[Items excerpted from a collection]
---

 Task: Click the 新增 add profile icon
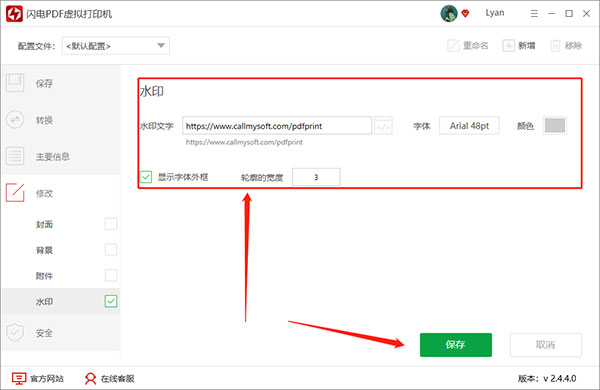coord(509,46)
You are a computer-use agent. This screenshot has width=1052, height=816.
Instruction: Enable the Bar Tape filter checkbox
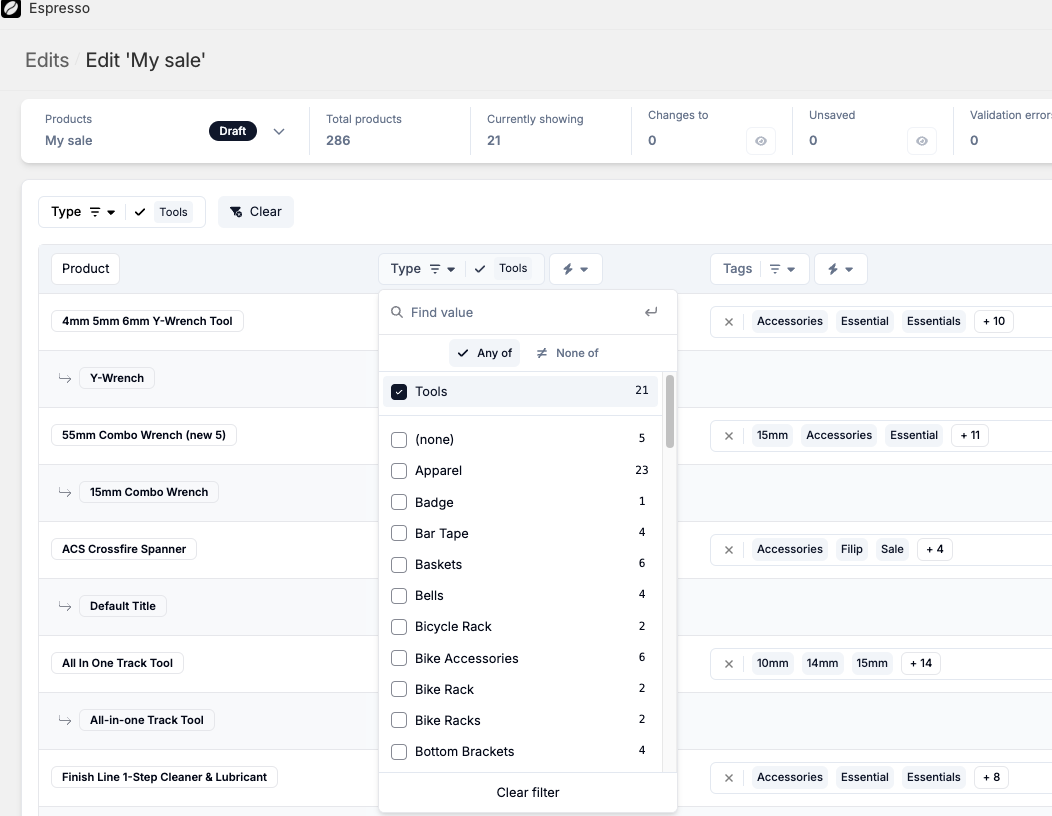pyautogui.click(x=399, y=534)
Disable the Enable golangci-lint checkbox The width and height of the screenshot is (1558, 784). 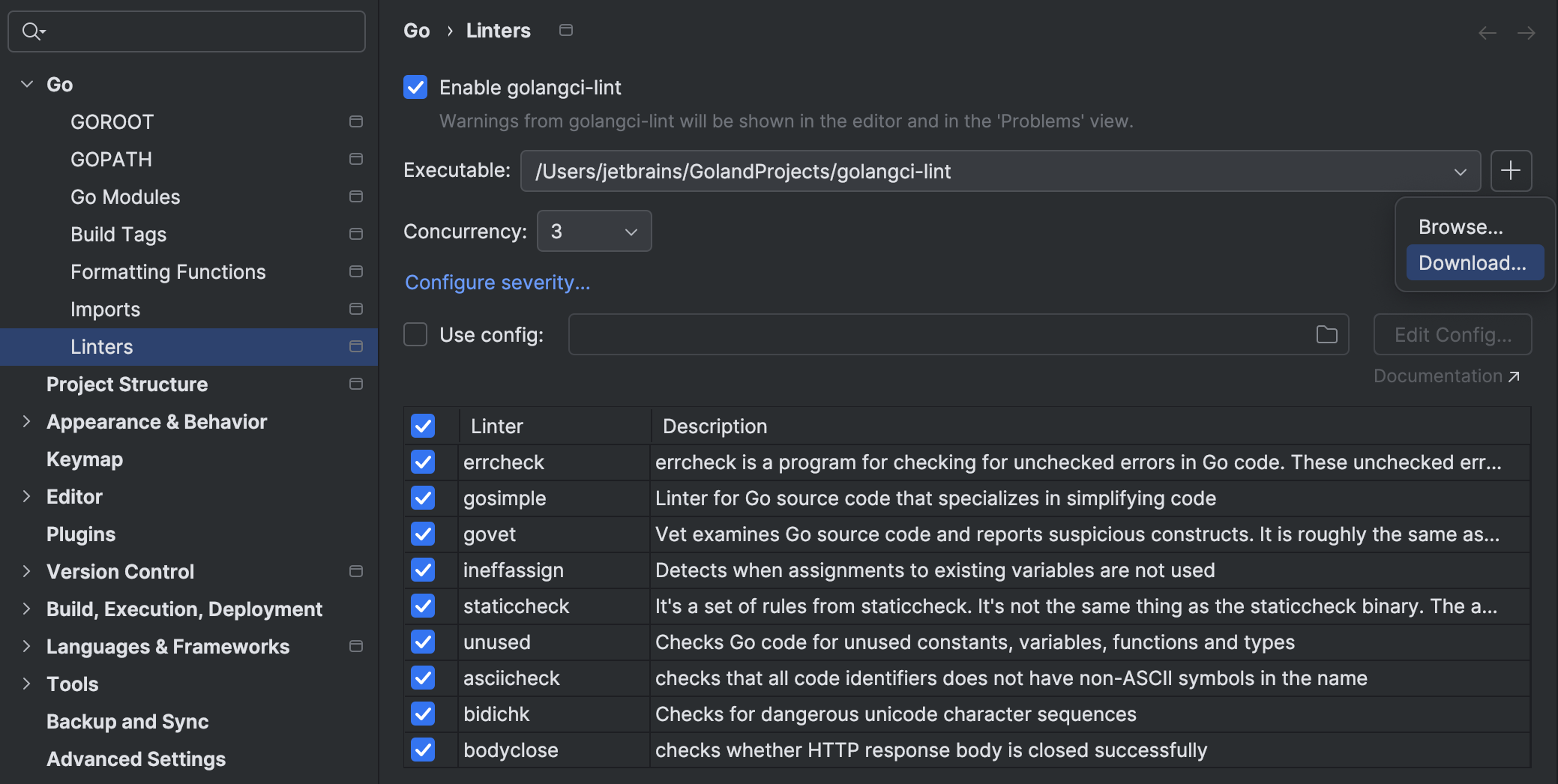(x=415, y=87)
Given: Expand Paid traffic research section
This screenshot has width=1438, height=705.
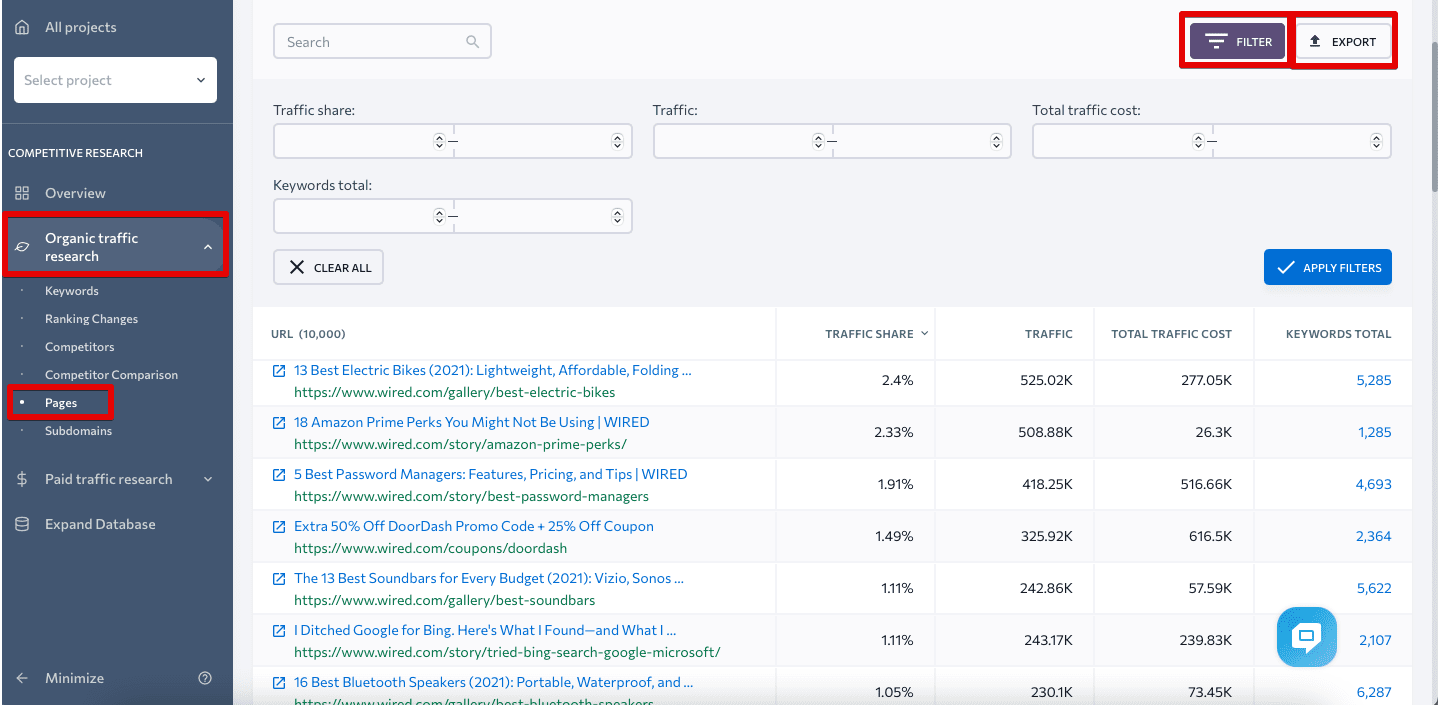Looking at the screenshot, I should click(207, 480).
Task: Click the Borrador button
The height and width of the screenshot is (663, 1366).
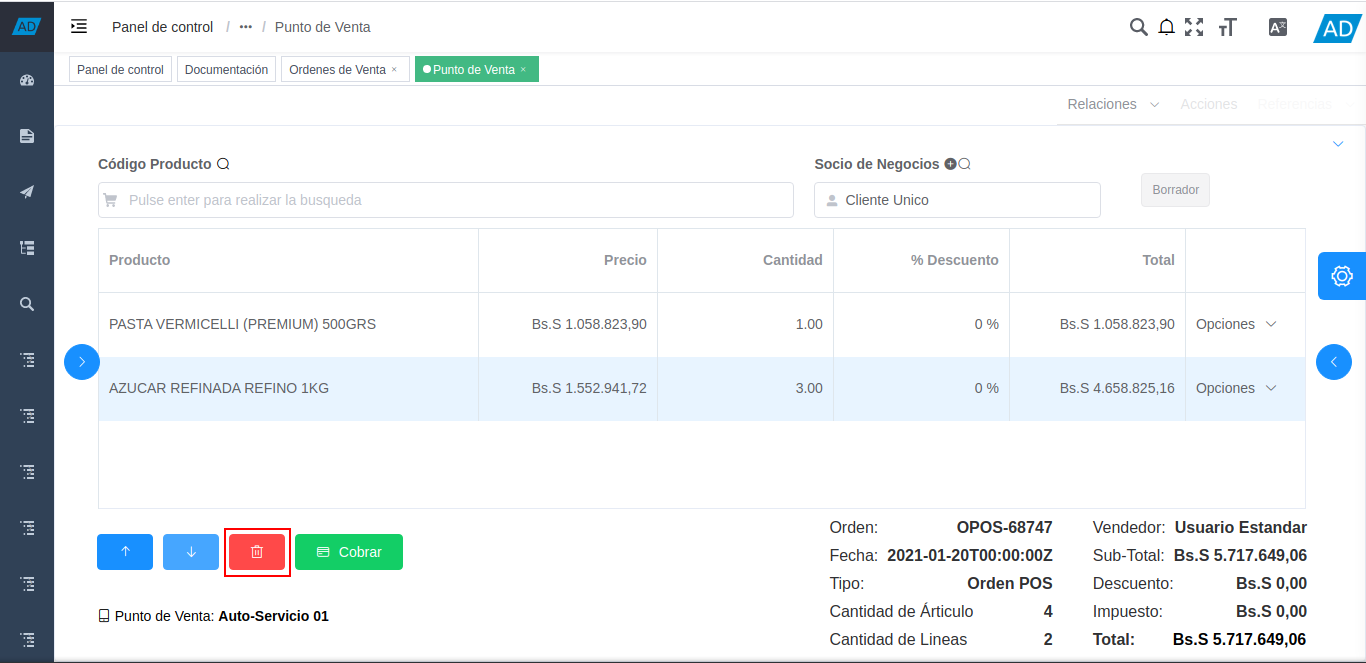Action: 1175,190
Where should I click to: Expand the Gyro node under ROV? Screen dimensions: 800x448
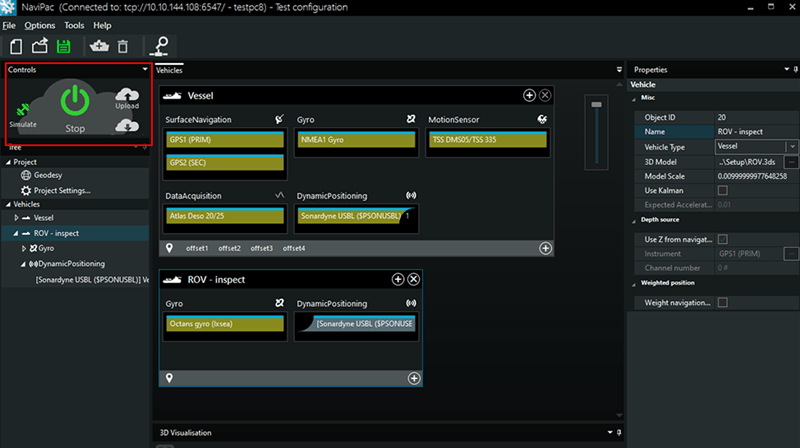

---

* **What you should do**
Write out the stretch from the line containing "Given: Expand Paid traffic research section" through the end of the items again, switching every "Expand" to "Open" and changing nothing else. Leave the pictures out.

* **Solution to the exercise**
Given: Open Paid traffic research section
This screenshot has width=1438, height=705.
Looking at the screenshot, I should click(207, 480).
Task: Click the Borrador button
The height and width of the screenshot is (663, 1366).
Action: 1175,190
Where should I click to: Open the Gyro node under ROV? Screen dimensions: 800x448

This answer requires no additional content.